Bolton verra Vuchy Kurt seul à la table: l'UE ne peut pas résoudre le problème

Il y a deux questions insurmontables pour résoudre enfin le problème entre le Kosovo et la Serbie, dit John Bolton, ancien Conseil de sécurité nationale aux États-Unis pendant l'administration de Donald Trump. La première se présente sous la forme d'une question qu'il déclare : “Est-ce que l'avenir est plus important que le passé?”. Et deuxièmement, [...]
La première se présente sous la forme d'une question qu'il déclare : “Est-ce que l'avenir est plus important que le passé?”.
Et le second, inévitable selon Bolton, est que la proposition, ou l'idée de règlement final, doit certainement provenir des parties elles-mêmes et non d'aucun facteur extérieur, que ce soit l'Union européenne ou les États-Unis d'Amérique.
Bolton prétend donc que les solutions passées ne seront pas résolues par ces négociations dans l'Union européenne”.

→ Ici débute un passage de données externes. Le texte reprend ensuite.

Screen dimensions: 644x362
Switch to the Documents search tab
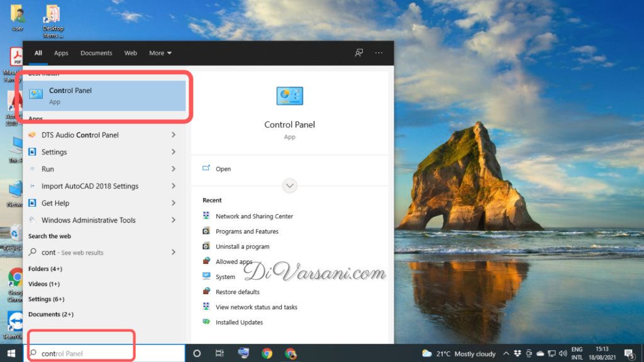(96, 53)

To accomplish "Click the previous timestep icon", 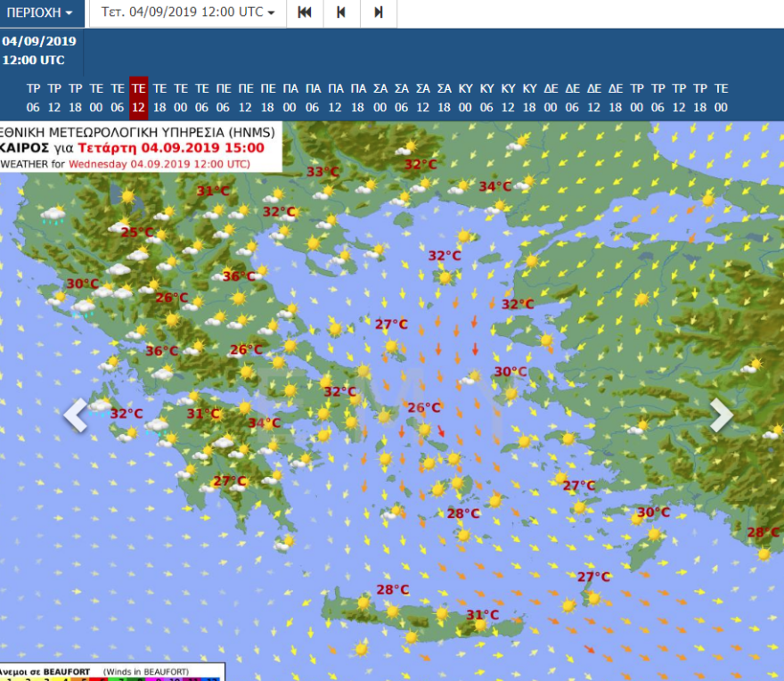I will [341, 13].
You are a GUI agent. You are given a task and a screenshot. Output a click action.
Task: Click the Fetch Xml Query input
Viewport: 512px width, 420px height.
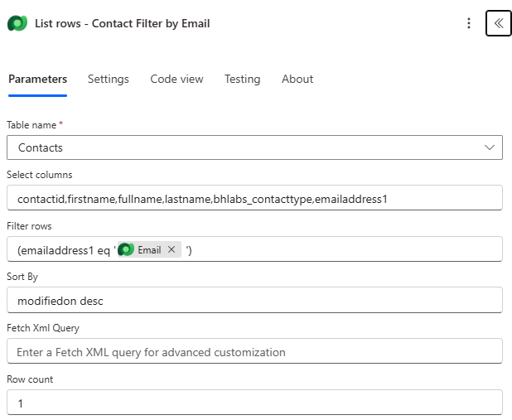(254, 352)
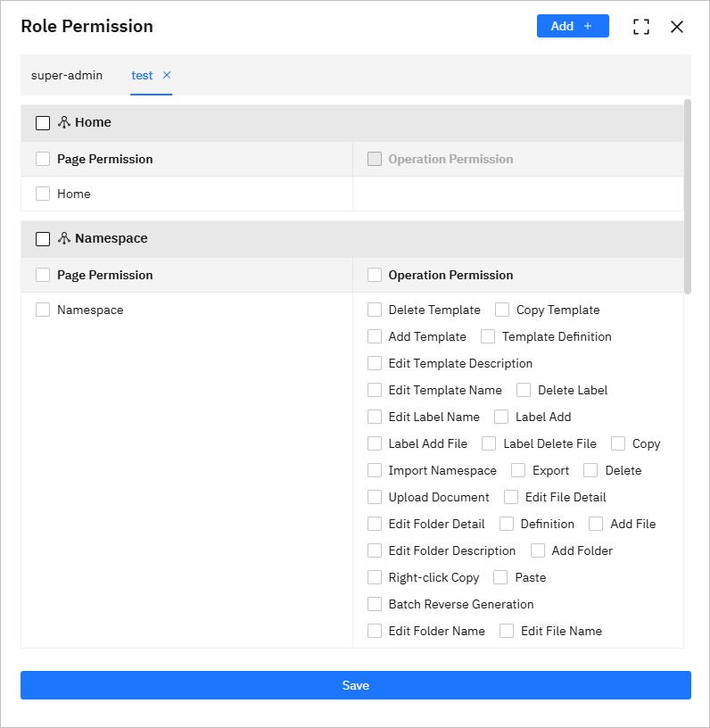
Task: Check the Home section header checkbox
Action: pos(43,123)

Les “n'ont pas été résolus depuis les 20 dernières années”, il rappelle la longue participation du Kosovo et de la Serbie aux négociations à Bruxelles.

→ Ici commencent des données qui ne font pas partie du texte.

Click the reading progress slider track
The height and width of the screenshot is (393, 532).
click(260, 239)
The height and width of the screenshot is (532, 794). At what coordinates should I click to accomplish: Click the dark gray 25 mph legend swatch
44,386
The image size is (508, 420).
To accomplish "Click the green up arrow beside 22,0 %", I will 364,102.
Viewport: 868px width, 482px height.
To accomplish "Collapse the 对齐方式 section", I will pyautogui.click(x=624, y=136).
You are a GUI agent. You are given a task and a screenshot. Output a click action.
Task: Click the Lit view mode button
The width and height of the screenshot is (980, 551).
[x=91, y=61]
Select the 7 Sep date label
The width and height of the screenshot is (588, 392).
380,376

En parlant de la dernière réunion d'octobre où le Premier ministre Albin Kurti et le président serbe Aleksandar Vucic ont rencontré les médiateurs de l'UE Josep Borell et Miroslav Lajcak, Bolton affirme que la photo de la réunion elle-même montre tout.

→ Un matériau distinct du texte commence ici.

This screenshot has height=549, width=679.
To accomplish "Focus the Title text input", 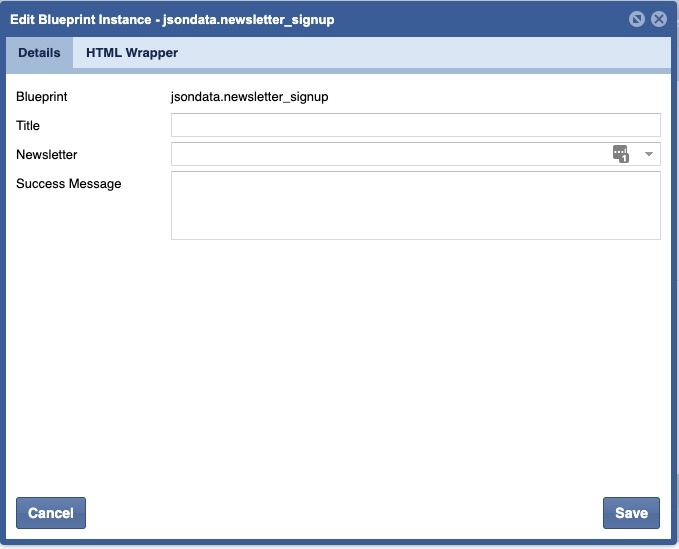I will point(415,125).
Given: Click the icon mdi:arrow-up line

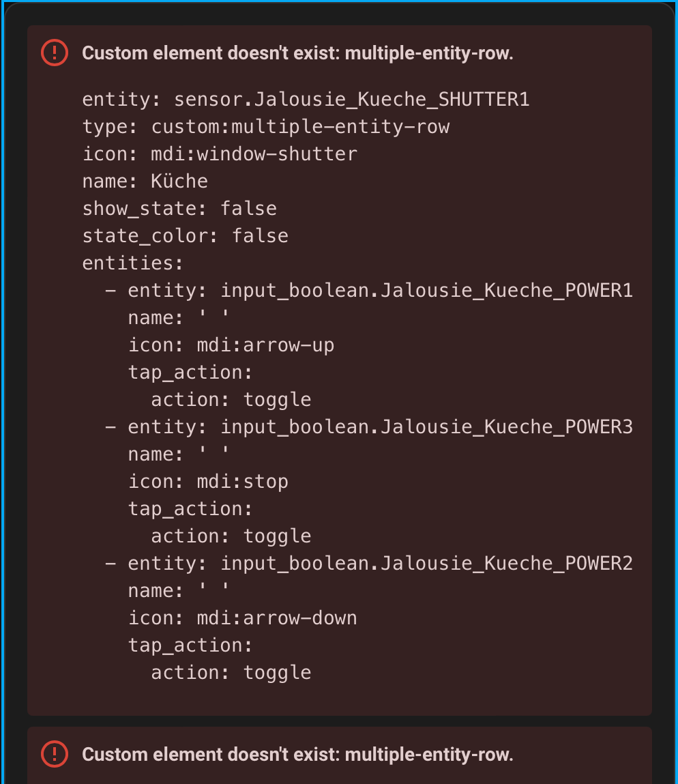Looking at the screenshot, I should click(x=231, y=345).
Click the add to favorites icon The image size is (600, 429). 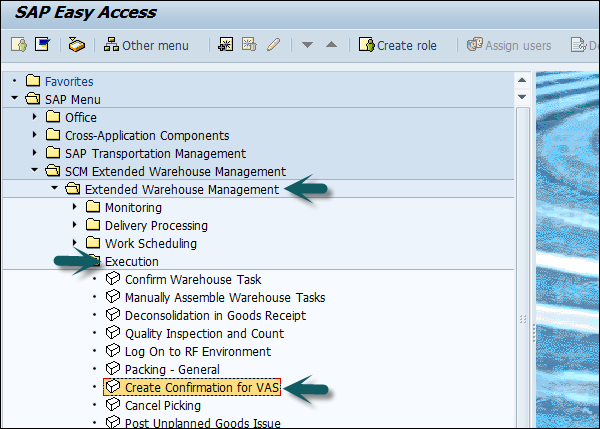tap(225, 45)
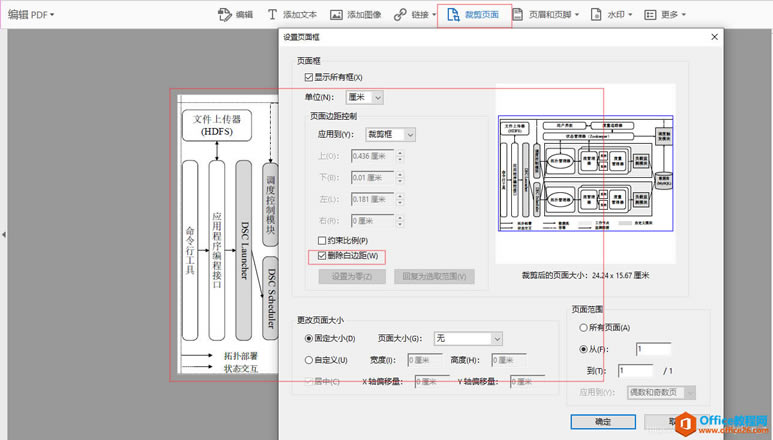
Task: Open the 应用到 裁剪框 dropdown
Action: (x=390, y=134)
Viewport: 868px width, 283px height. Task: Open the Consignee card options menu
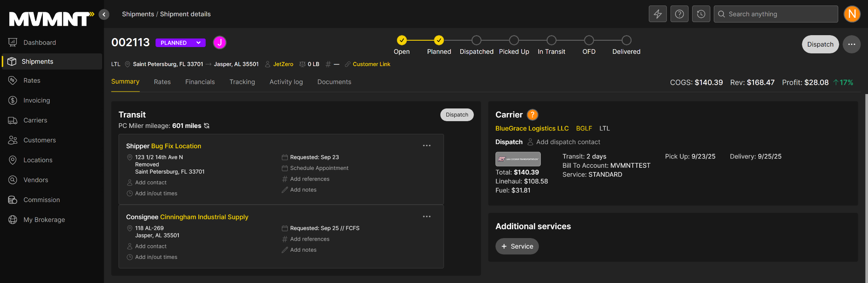[426, 216]
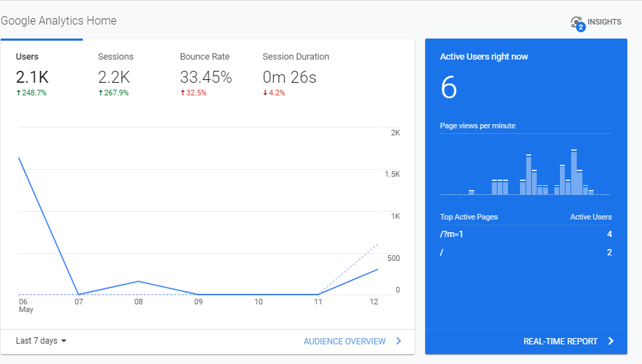Screen dimensions: 642x364
Task: Click the 12 date point on line chart
Action: [377, 269]
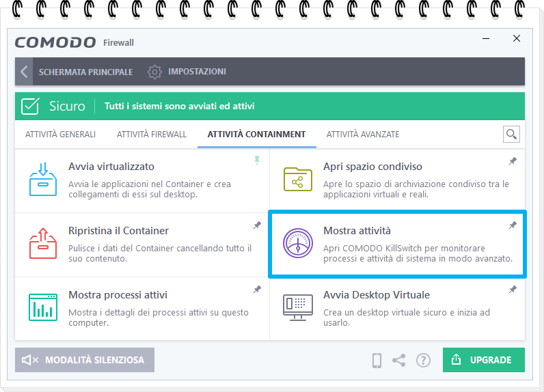This screenshot has width=544, height=392.
Task: Click the Apri spazio condiviso folder icon
Action: [297, 179]
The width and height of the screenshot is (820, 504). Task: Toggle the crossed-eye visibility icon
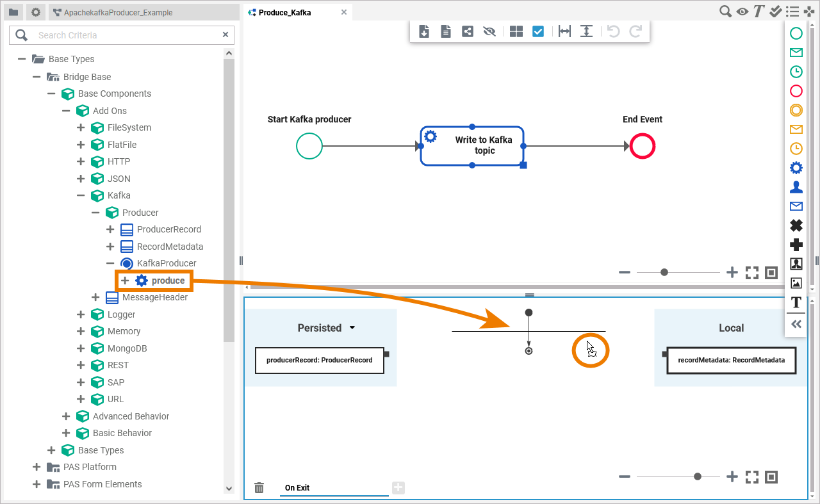tap(489, 31)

Mon image moderne de “est que, d'une part, le premier ministre Kurti, le président Vucic, et à la tête de la table de l'Union européenne. Ça ne marche pas. L'image que nous devons voir est les deux dirigeants et personne d'autre dans la pièce”, dit Bolton dans cette interview pour le poste albanais.
D'autre part, en maintenant son opinion que les propositions étrangères ne réussissent pas, vous voyez que la dernière proposition franco-allemande aura le même sort.
Cette proposition bloque quelque peu le statu quo pour l'avenir”, commence l'analyse de Bolton.
Si vous cherchez seulement une stabilité temporaire à court terme, c'est le style d'approche de l'UE, alors il est probablement logique, mais si vous cherchez des solutions permanentes, alors il est clair que cela ne marchera pas”.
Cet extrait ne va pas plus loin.